Local Congestion Mitigation (LCM) White Paper

Introduction

Service providers perform capacity management as part of the network design, implementation, and operation lifecycle. Capacity management encompasses three processes that provide a holistic approach to building and running a network efficiently.

A Holistic Approach

● Encompasses three processes – Solves different problems over different timeframes.

Table 1. Common processes performed by network operators as part of capacity management

	Network Engineering	Capacity Planning	Traffic Engineering
Timeframe	Long-term	Medium-term	Short-term
Problem Statement	Build your network capacity where you think your traffic will be in the future	Add network capacity where you think you will run out	Routing traffic where network capacity is
Inputs	Traffic demand matrix	Physical topology and projected growth, per flow demand matrix	Physical topology, optimizable and non-optimizable traffic
Objective	What is most effectively physical topology	How much capacity (and where) is required to support growth	How to achieve most efficient routing of demands
Complexity	Low	Medium	High

Network engineering tries to solve the problem of building out network capacity where traffic will be in the foreseeable future.

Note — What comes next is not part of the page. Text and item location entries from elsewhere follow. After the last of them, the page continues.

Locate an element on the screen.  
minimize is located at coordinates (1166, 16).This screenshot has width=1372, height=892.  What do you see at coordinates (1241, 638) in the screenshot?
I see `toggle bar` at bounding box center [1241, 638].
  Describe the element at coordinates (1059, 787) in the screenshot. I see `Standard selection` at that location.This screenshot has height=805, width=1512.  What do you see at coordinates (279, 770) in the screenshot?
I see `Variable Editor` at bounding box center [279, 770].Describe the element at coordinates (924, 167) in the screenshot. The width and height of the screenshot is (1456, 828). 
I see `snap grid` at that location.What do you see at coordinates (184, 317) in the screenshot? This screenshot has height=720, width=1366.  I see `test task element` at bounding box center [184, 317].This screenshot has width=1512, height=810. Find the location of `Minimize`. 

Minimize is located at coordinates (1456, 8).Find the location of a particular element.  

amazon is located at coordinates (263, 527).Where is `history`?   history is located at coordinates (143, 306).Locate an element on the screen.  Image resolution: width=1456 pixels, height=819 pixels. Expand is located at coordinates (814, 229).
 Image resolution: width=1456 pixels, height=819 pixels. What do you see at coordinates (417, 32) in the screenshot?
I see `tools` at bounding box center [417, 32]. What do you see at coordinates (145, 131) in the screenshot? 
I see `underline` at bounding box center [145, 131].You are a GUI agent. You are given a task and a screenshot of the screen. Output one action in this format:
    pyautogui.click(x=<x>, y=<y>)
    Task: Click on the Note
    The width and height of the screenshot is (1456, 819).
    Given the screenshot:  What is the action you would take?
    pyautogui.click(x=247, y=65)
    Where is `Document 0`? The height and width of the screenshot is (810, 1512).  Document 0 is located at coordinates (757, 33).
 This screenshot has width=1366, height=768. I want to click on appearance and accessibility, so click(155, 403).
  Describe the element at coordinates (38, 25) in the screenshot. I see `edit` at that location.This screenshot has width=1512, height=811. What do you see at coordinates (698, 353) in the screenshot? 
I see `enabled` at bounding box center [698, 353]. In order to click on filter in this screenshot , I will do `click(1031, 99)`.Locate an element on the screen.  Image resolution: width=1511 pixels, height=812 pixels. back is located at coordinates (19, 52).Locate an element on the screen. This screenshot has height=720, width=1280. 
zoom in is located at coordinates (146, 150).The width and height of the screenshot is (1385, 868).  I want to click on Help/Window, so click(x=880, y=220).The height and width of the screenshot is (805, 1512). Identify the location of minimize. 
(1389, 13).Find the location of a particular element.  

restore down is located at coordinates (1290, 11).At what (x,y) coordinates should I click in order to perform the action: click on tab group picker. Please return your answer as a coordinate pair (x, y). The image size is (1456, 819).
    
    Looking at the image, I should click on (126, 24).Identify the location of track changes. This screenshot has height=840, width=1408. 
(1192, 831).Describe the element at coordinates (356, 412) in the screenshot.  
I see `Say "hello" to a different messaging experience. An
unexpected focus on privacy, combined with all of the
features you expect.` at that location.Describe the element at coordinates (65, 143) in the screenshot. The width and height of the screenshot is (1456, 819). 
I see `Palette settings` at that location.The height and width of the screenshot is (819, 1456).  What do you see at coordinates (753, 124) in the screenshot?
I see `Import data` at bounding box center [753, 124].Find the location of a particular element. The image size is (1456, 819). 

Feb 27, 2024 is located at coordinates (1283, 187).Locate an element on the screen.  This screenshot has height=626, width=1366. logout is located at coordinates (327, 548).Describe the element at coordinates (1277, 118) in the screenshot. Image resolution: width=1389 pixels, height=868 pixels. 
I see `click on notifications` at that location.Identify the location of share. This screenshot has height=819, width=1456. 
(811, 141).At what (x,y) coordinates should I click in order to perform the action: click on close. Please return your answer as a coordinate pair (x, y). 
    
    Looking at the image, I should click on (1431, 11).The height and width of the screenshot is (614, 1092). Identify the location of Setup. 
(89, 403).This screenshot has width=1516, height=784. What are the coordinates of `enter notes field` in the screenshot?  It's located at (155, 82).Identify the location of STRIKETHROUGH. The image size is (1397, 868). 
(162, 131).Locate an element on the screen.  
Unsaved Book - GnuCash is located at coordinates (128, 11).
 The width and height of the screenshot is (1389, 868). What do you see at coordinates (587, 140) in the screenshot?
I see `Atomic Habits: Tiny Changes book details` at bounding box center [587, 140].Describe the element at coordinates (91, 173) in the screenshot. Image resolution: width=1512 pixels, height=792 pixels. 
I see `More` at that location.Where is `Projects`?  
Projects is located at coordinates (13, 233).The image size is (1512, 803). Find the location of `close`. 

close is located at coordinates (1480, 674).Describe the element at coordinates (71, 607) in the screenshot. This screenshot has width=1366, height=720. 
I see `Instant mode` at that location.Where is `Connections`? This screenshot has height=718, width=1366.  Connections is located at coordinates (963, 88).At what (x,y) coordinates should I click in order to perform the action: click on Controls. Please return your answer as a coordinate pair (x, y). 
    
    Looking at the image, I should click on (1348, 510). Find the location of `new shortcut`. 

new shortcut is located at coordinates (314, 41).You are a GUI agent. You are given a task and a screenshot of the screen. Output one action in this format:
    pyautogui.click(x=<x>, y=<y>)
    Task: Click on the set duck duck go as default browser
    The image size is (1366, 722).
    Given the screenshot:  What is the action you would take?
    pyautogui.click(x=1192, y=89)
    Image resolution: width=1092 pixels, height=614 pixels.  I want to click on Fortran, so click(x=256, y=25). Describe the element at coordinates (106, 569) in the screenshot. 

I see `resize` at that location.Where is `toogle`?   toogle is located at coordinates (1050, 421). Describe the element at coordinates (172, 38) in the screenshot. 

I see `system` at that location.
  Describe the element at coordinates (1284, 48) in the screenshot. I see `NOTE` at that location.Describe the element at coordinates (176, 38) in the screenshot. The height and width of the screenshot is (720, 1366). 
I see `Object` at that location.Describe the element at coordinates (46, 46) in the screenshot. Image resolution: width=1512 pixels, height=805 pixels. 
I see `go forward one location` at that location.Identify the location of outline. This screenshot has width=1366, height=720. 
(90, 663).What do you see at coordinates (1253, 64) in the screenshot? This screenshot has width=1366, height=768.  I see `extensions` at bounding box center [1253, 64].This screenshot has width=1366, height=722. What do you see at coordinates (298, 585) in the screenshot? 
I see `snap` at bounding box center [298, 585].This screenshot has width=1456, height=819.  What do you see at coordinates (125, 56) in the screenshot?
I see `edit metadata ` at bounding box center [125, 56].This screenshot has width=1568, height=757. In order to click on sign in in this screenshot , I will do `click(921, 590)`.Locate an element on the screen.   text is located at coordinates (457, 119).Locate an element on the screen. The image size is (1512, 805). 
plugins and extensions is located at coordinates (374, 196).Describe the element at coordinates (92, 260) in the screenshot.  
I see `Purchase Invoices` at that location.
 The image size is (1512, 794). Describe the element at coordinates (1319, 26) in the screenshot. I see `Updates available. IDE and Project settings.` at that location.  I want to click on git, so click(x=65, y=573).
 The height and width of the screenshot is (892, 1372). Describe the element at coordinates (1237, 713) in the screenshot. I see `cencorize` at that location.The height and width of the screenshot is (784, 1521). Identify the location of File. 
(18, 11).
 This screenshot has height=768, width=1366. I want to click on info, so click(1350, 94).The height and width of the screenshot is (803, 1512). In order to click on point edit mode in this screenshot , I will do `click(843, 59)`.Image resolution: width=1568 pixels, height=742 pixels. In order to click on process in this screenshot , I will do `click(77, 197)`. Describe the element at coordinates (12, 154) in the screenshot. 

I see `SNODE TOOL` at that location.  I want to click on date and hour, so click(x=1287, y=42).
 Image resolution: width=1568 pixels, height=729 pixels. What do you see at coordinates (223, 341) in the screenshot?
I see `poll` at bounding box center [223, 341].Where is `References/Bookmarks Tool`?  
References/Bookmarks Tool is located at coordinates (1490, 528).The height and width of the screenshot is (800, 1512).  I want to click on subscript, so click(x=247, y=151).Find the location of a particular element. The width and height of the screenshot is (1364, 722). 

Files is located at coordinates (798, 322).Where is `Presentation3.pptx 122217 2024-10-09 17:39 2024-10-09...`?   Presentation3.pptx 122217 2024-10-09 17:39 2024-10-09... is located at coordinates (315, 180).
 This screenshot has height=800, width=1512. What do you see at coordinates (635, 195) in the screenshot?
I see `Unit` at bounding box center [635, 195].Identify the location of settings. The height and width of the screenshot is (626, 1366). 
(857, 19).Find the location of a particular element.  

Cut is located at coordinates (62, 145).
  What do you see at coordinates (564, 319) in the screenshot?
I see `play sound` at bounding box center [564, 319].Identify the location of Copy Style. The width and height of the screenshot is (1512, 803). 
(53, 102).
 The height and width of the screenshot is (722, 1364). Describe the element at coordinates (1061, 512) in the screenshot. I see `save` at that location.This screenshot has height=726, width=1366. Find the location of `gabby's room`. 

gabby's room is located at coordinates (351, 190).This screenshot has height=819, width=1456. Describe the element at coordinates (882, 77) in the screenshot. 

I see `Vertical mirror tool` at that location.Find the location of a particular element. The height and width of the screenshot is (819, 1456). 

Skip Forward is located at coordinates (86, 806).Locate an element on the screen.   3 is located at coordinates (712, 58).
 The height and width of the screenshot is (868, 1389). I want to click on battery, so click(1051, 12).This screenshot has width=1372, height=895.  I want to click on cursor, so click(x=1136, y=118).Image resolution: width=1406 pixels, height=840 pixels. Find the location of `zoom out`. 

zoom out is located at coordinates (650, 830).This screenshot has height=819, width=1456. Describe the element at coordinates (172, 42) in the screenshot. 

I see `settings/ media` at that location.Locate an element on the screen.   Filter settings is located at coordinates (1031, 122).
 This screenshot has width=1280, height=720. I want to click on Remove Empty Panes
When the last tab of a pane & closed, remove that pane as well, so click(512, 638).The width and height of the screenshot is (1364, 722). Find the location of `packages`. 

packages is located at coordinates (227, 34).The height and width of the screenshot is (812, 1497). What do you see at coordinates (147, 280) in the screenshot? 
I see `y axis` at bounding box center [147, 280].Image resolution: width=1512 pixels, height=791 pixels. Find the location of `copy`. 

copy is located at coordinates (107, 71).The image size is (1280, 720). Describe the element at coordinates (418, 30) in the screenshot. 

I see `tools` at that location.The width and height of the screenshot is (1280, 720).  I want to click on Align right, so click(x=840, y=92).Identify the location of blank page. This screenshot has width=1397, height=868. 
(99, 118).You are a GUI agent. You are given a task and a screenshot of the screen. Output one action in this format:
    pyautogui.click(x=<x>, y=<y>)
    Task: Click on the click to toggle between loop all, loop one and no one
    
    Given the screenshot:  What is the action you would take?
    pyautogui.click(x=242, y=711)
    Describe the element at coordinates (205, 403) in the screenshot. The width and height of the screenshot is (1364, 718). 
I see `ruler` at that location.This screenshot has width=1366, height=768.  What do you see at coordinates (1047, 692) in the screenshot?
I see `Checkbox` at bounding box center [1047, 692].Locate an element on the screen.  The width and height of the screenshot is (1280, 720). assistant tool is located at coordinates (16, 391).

It requires insights into customer traffic patterns and uses heuristics to project where and when to build these capacities. Considering viability and cost of procuring circuits and resiliency against failures, this process aims to come up with the most effective physical topology.

Capacity planning is performed on an ongoing basis based on current network utilization and projected traffic growth. Using the current topology and data from trending analysis and knowledge of any future events that may drive demand, capacity planning provides the operator with information on how much capacity to add and at which part of the network to support the projected growth.

Comparatively, traffic engineering is a shorter-term approach to the capacity management problem in which an operator tries to route traffic to where capacity is currently available, thereby making efficient use of the network. Traffic engineering is traditionally performed using a manual workflow by customers periodically (for example, twice a day), on an ongoing basis.

The Cisco^® WAN Automation Engine (Cisco WAE) has traditionally been used to assist operators in all three aspects of the capacity management process performed as part of offline planning. The Cisco Crosswork^™ Optimization Engine is an enabler for real-time optimization use cases. With the introduction of Local Congestion Mitigation (LCM), Crosswork Optimization Engine provides operators with an additional toolset to address traffic engineering requirements as well as transient congestion by identifying and optionally diverting traffic to where capacity is available. Working hand in hand with Quality of Service (QoS) and capacity planning, it aims to provide a scalable and straightforward method for mitigating congestion locally through the deployment of tactical Segment Routing Traffic Engineering (SR-TE) policies.

LCM does not replace the need for proper network engineering and capacity planning. Having a well-engineered network that is resilient to failures is a prerequisite for using LCM. This ensures adequate capacity and path diversity in the event of network failures.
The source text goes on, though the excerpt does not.